In its complaint, the FTC charged that the fraud alerts that LifeLock placed on customers’ credit files protected only against certain, less common forms of identity theft and gave them no protection against the misuse of existing accounts (the most common type of identity theft), medical identity theft or employment identity theft. The FTC further alleged that LifeLock made deceptive claims about the extent of its monitoring services and its own data security. For example, while LifeLock advertised that "all stored personal data is electronically encrypted" and that it granted access to consumer data only on a "need to know" basis, the FTC charged that those claims were blatantly false and LifeLock's data system was vulnerable to attack.

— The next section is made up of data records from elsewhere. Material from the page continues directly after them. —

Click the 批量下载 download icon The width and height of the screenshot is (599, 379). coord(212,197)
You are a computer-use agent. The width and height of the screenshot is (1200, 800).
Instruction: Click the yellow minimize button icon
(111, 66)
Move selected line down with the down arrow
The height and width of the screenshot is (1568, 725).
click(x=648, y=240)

The settlement represents one of the largest ever FTC-state coordinated settlements. Going forward, LifeLock and its principals are barred from making deceptive claims and required to take stricter measures to protect the personal information they collect from consumers (including establishing a comprehensive data security program and obtaining independent assessments of that program for twenty years). “This agreement effectively prevents LifeLock from misrepresenting that its services offer absolute prevention against identity theft because there is unfortunately no foolproof way to avoid ID theft,” Illinois Attorney General Lisa Madigan said. “Consumers can take definitive steps to minimize the chances of having their personal information stolen, and this settlement will help them make more informed decisions about whether to enroll in ID theft protection services.”

The FTC will use the settlement money to provide refunds to consumers, and will be sending letters to eligible current and former customers of LifeLock.